» WORK TO COMPLETE: Isolate every line in the records below with "computer" in it.

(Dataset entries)
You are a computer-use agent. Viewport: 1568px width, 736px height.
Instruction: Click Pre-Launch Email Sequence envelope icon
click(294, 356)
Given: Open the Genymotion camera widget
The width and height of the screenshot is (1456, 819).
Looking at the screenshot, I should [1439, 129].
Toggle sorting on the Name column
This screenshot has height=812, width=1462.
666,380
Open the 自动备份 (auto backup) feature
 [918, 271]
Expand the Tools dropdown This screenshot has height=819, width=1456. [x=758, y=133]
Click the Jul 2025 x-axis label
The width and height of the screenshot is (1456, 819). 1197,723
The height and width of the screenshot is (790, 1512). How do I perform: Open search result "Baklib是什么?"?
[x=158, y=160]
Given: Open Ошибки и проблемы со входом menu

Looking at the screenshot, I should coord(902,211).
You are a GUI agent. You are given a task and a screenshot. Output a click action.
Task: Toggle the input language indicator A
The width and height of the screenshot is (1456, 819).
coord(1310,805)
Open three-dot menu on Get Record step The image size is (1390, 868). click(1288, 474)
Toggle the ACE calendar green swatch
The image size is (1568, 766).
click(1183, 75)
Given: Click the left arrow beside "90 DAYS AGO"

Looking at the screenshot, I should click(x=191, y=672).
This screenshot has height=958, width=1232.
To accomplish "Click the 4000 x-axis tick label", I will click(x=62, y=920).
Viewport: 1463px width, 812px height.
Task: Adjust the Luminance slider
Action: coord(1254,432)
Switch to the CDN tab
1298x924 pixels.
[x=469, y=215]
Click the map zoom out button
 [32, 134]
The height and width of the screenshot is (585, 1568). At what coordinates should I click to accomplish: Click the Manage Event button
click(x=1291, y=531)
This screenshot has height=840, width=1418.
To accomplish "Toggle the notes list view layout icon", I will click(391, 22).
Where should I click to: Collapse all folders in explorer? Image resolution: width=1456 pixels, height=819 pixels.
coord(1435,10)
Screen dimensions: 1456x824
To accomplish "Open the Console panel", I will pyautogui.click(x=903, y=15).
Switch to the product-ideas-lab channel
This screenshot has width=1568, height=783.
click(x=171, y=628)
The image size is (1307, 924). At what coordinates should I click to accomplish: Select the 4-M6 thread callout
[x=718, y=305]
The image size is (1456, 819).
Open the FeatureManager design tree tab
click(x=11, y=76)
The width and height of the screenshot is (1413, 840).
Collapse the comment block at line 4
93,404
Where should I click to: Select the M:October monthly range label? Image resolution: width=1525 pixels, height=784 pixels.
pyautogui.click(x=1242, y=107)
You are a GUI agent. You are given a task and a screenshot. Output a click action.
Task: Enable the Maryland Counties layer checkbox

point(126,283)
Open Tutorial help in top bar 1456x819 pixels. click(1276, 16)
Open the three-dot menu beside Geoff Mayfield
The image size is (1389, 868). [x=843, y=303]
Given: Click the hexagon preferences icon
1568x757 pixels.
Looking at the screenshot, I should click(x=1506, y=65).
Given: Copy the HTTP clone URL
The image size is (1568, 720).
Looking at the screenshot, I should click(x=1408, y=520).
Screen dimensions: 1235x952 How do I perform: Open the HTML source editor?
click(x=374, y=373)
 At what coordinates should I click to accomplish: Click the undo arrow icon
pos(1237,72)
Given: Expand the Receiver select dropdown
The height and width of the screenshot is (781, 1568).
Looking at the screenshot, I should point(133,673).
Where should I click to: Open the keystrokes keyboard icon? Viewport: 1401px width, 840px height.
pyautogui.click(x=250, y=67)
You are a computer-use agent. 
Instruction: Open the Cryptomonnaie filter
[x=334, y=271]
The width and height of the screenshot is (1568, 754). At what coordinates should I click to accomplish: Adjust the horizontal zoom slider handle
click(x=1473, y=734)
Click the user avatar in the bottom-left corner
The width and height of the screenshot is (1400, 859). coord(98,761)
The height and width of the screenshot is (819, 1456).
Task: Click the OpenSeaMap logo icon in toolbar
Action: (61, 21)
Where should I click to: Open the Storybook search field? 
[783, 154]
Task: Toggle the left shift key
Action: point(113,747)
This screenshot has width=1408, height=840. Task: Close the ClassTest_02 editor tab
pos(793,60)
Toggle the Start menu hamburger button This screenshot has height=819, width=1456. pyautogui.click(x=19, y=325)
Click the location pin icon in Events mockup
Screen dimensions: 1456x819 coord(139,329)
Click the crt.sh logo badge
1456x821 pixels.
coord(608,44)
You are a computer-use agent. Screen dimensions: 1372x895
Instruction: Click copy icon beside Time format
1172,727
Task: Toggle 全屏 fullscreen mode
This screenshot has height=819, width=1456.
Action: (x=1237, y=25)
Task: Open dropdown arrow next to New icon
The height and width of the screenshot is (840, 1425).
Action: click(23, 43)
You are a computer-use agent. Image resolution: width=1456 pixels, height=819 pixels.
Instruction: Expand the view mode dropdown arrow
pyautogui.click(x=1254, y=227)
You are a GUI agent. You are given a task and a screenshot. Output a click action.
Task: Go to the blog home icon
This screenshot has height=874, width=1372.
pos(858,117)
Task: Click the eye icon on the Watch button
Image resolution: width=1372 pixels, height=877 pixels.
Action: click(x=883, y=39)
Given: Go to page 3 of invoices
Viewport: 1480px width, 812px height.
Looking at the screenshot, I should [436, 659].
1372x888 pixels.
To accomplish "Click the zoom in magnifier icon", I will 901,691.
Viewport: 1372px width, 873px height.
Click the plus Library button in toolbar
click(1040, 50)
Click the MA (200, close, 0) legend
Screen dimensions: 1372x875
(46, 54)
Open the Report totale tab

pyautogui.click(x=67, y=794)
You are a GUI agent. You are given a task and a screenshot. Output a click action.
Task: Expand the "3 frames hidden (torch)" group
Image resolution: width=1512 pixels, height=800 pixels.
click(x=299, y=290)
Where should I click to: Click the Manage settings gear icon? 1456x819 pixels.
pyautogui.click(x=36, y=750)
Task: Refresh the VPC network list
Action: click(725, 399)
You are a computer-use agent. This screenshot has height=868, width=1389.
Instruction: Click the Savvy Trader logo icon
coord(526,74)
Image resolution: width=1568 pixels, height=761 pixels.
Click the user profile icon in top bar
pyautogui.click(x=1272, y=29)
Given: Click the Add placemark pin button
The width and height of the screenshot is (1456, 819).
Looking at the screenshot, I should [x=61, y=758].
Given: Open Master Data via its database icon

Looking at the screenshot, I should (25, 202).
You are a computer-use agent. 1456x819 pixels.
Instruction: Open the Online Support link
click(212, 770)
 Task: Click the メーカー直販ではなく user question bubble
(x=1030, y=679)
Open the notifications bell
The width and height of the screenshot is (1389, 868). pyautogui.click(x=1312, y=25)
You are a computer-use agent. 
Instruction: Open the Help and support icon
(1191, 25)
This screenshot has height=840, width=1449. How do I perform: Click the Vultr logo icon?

» TASK ANSWER:
You are a computer-use agent. Viewport: 1568px width, 736px height.
You are a computer-use agent. 
You are a computer-use agent. Screen dimensions: 1372x895
You are a computer-use agent. Image resolution: width=1456 pixels, height=819 pixels.
You are a computer-use agent. This screenshot has height=868, width=1389.
You are a computer-use agent. 1456x819 pixels.
You are a computer-use agent. 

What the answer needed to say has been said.